Has this not happened with Sikelianos?
You read him almost every night for five years
(that damned book published by Galaxy—
didn’t it throw all sorts of adolescent plans into the air?),
and now can’t stand the sight of his face on the flyleaf.
Every time someone asks the question
you respond awkwardly:
‘Yes, yet in volume five, “The Suicide of Atzesivano”…’
as if such predictable evasions can raise his spirit.

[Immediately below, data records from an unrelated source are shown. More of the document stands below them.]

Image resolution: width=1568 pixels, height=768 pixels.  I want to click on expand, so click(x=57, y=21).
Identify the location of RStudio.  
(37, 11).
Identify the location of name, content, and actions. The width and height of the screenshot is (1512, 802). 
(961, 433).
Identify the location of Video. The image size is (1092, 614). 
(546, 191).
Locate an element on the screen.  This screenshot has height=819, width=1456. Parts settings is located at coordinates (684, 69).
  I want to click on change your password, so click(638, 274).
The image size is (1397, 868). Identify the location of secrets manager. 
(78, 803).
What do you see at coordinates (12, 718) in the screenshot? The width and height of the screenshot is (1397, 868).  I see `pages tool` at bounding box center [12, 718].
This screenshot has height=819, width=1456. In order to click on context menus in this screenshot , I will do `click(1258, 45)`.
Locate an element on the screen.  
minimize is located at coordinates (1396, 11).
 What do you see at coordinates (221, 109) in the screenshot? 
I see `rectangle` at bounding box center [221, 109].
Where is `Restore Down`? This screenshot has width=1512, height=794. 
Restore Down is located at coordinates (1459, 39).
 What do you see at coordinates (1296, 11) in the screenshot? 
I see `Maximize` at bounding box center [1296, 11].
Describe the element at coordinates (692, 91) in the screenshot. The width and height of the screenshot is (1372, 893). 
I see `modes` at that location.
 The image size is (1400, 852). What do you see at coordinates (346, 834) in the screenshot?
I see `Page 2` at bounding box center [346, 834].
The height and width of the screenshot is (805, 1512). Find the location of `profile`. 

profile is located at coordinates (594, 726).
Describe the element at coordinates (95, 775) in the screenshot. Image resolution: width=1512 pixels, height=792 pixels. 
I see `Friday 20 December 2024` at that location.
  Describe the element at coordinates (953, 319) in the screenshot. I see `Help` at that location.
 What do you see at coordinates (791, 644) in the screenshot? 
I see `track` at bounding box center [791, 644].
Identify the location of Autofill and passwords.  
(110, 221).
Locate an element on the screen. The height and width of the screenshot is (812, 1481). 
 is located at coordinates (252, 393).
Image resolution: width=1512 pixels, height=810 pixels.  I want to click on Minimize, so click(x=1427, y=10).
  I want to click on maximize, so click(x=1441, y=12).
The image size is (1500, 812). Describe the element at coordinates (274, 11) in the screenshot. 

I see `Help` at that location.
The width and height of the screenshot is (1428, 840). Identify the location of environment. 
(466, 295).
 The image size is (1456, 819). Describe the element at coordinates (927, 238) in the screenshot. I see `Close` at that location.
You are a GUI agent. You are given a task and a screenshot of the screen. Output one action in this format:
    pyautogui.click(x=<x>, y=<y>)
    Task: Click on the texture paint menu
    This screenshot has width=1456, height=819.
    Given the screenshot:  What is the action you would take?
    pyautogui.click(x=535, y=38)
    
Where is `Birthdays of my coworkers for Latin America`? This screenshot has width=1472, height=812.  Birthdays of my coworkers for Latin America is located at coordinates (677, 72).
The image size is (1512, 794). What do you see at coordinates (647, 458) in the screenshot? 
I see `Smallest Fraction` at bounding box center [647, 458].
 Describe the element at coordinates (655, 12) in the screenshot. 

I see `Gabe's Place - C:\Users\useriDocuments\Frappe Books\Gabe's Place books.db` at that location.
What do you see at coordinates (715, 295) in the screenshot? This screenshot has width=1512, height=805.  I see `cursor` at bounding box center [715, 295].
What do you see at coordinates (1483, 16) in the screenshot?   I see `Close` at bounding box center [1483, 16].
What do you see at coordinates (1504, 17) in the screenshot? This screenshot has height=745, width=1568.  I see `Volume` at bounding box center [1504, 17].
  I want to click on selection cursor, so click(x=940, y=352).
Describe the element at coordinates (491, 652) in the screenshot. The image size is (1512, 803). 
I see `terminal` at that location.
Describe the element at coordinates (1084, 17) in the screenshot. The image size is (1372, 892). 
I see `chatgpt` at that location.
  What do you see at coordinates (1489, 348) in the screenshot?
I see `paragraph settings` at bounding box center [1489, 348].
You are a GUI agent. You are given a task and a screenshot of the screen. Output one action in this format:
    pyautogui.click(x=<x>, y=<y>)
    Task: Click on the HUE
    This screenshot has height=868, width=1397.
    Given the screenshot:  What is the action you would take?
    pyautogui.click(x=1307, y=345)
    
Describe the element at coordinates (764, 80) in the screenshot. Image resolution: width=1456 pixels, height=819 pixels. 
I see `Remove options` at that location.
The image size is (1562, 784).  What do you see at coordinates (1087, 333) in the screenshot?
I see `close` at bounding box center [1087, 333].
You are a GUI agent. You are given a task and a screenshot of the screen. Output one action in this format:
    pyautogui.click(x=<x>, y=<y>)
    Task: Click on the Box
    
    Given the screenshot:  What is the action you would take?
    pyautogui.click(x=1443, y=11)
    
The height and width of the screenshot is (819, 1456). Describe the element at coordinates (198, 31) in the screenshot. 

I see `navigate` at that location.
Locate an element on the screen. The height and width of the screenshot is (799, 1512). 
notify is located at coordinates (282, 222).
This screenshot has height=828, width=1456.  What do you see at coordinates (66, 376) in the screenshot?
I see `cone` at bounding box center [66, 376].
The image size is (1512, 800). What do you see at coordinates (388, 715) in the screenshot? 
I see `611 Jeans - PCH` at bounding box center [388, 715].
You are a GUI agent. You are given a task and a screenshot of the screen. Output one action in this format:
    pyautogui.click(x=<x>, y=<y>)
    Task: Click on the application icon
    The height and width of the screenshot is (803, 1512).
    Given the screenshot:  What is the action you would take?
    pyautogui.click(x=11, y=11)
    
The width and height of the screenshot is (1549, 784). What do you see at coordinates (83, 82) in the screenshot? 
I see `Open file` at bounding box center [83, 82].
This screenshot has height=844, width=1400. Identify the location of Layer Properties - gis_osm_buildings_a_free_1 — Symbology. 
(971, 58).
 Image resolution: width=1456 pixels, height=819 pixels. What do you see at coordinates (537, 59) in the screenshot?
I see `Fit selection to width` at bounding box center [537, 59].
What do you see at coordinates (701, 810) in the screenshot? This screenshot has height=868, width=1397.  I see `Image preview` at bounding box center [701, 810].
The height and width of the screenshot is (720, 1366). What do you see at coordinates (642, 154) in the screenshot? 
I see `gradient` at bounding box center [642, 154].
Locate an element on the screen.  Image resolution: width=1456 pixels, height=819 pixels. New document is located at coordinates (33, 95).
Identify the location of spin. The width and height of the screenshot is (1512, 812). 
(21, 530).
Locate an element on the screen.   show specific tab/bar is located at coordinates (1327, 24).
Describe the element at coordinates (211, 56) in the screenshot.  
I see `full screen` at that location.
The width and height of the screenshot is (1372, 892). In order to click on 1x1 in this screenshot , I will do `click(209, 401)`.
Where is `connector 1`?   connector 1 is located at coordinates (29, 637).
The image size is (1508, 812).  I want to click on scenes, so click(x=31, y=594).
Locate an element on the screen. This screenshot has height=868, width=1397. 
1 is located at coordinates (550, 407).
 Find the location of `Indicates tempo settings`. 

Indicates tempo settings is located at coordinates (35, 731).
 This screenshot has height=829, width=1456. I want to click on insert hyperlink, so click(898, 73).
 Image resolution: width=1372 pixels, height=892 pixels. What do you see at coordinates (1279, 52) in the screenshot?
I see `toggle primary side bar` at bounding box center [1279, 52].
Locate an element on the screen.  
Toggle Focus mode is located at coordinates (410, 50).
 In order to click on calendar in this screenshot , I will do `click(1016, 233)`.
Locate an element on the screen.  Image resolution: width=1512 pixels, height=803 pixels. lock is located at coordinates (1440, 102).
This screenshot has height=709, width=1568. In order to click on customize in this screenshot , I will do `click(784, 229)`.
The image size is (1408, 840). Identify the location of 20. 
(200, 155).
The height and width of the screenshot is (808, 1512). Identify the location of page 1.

Angelos flies off, never to return,
taking with him those grandiose plans.
More to the right, please! He was always contre lumière.
They waited for it. For you to slip.
And in a silly way you slipped.
Now they spit in the well
you spent twenty years digging in order to draw clean water.
Appropriating? Converting? Not referencing properly
(out of a deep resentment for boorish fellow-travellers)? Does it matter?
‘I scarred you for life’ is what Hardy wrote in Jude.
The final separation scene brought you to tears.
Cry away, because there is no forgiveness for this.
Shakespeare, Celan, Brecht, and so many more,
but these are just excuses. We said it: ‘scarred for life’.
Out of the corner of your eye you spy a sparrow
perched on a quivering branch.
Whatever lives lives alone. Time to move on.